_Your goal_
Exclude the pictures from your copy, and reproduce each entry below verbatim.

--- Material for the task ---

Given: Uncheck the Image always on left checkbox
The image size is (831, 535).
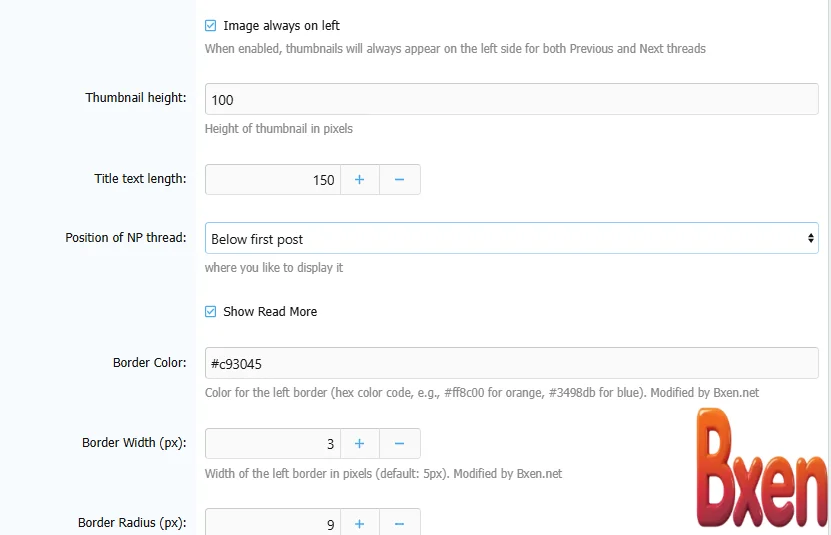Looking at the screenshot, I should pyautogui.click(x=210, y=26).
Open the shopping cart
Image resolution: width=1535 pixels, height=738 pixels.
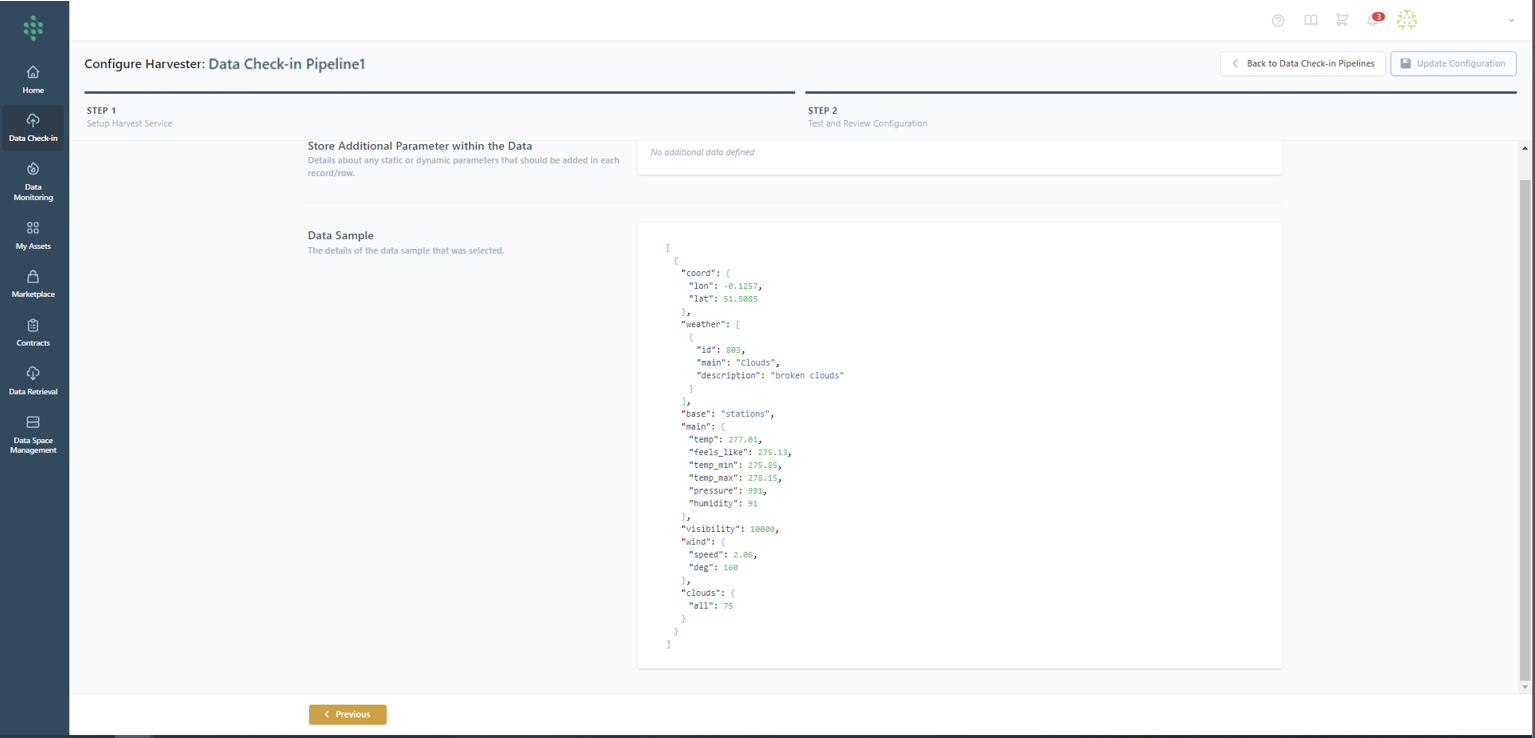(1342, 21)
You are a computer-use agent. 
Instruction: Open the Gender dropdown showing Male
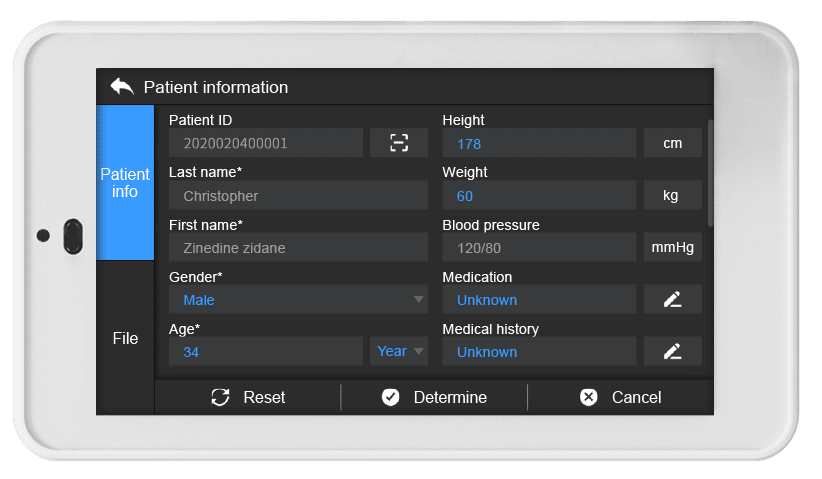[298, 299]
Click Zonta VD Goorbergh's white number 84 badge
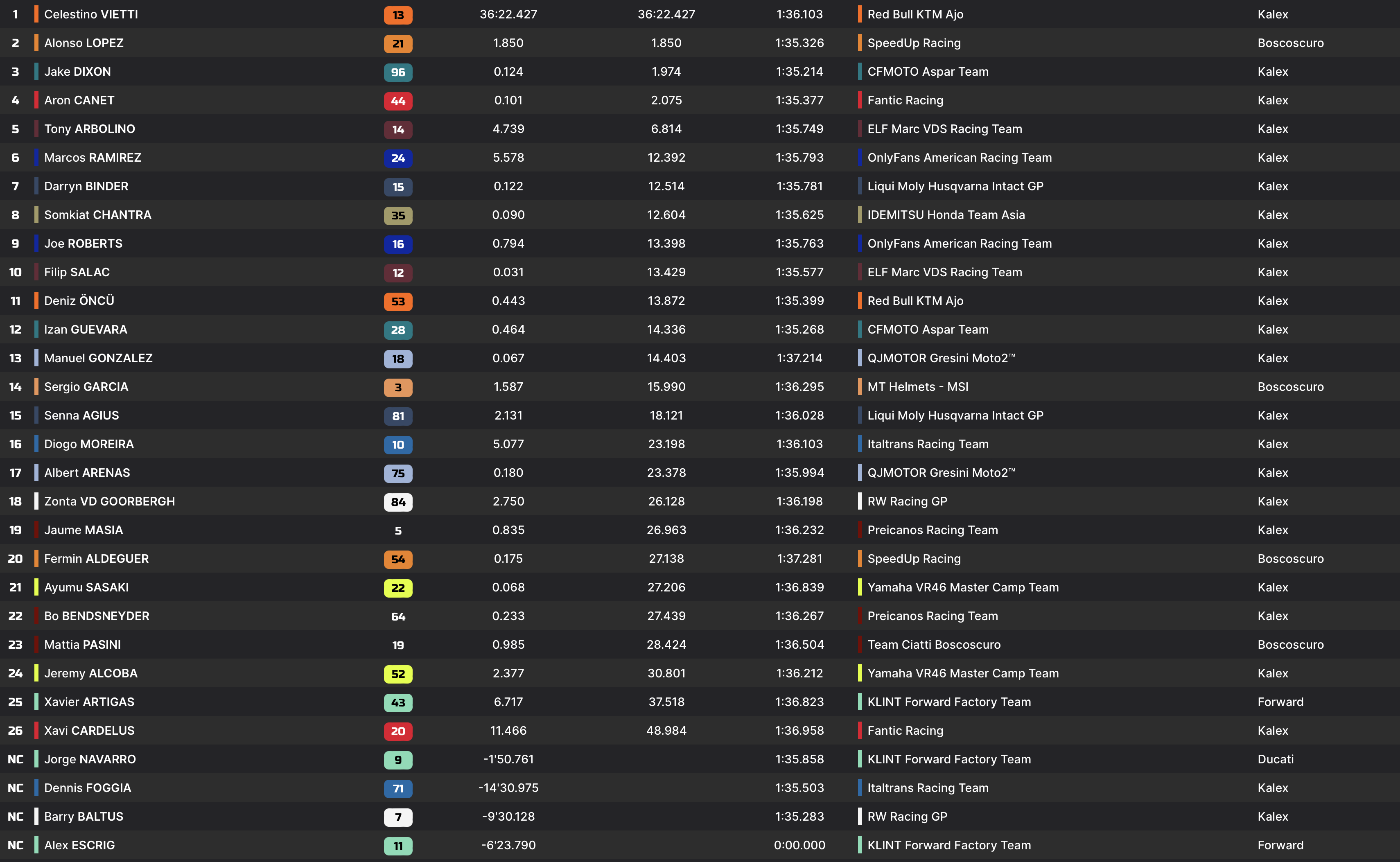Viewport: 1400px width, 862px height. click(x=398, y=502)
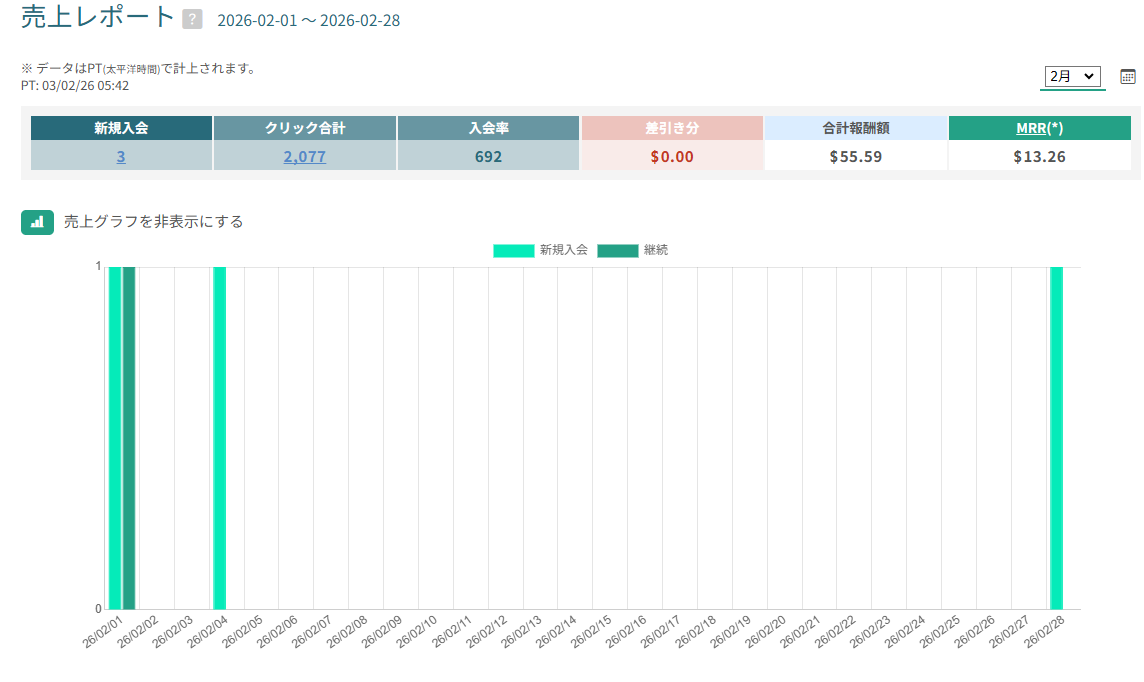The width and height of the screenshot is (1144, 682).
Task: Click the 継続 bar on 26/02/01
Action: (x=129, y=438)
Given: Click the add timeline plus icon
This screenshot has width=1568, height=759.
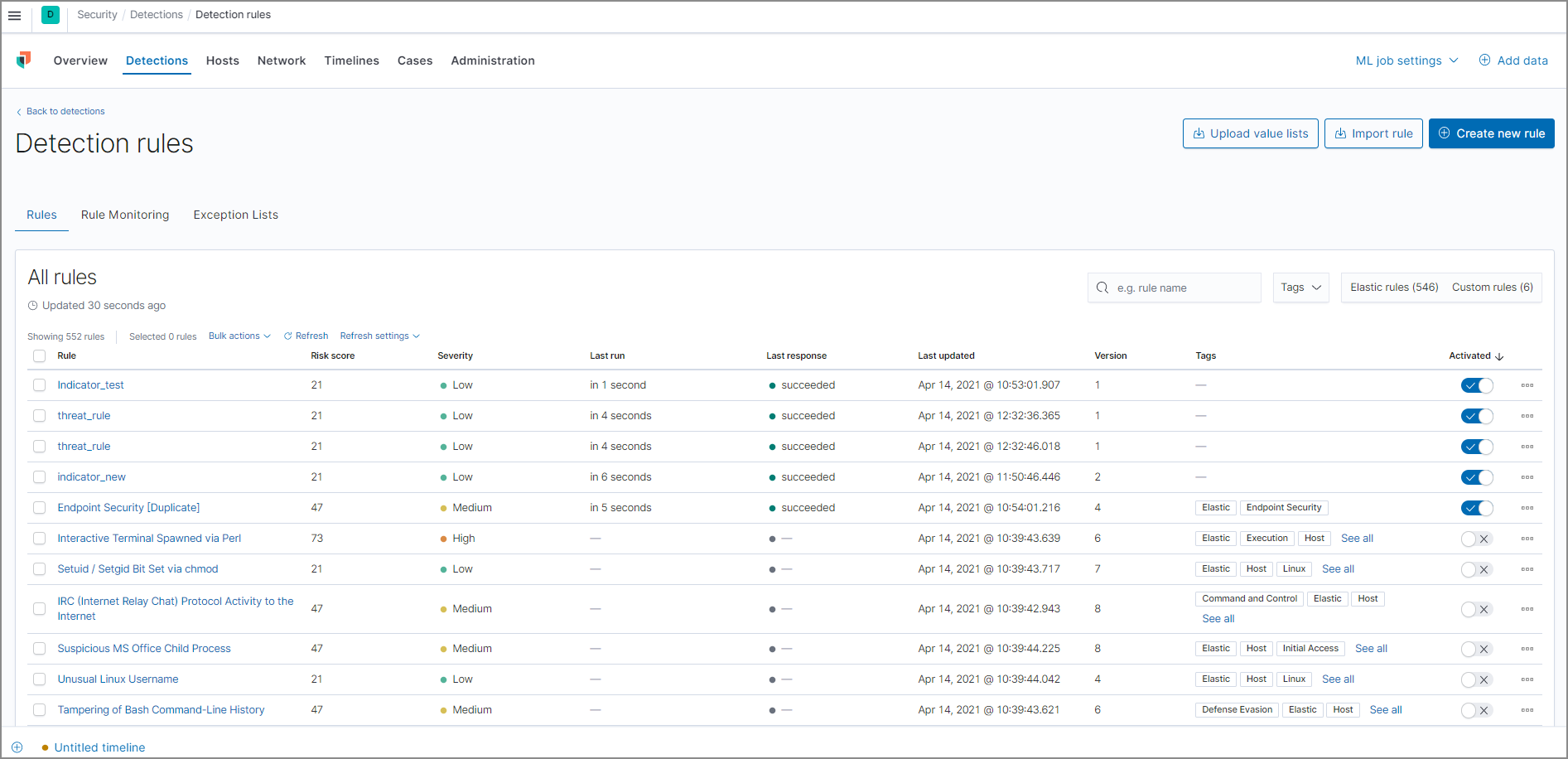Looking at the screenshot, I should coord(17,747).
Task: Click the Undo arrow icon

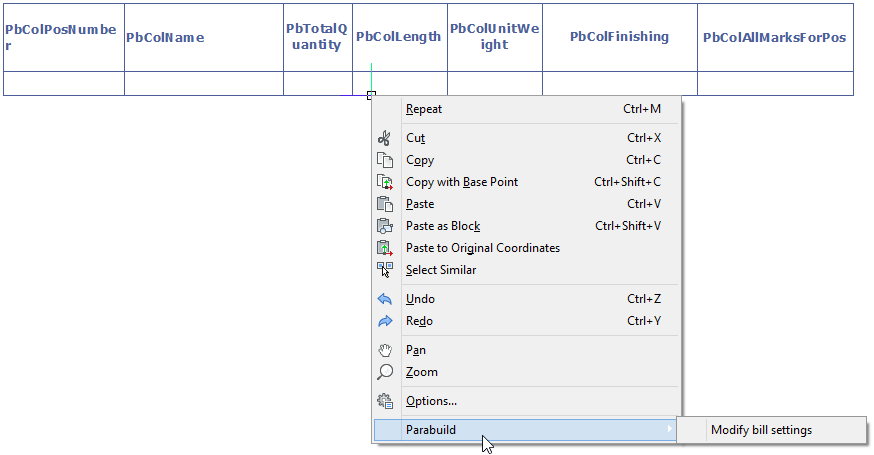Action: click(x=385, y=299)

---

_Problem solution_
Given: Uncheck the Image always on left checkbox
The image size is (831, 535).
Looking at the screenshot, I should pyautogui.click(x=210, y=26).
Open the shopping cart
Image resolution: width=1535 pixels, height=738 pixels.
(1342, 21)
You are a computer-use agent. 
Instruction: Open the Gender dropdown showing Male
[298, 299]
Click Zonta VD Goorbergh's white number 84 badge
Viewport: 1400px width, 862px height. click(x=398, y=502)
The width and height of the screenshot is (1144, 682).
Task: Click the 継続 bar on 26/02/01
Action: (x=129, y=438)
Given: Click the add timeline plus icon
This screenshot has width=1568, height=759.
Looking at the screenshot, I should coord(17,747).
Task: Click the Undo arrow icon

Action: click(x=385, y=299)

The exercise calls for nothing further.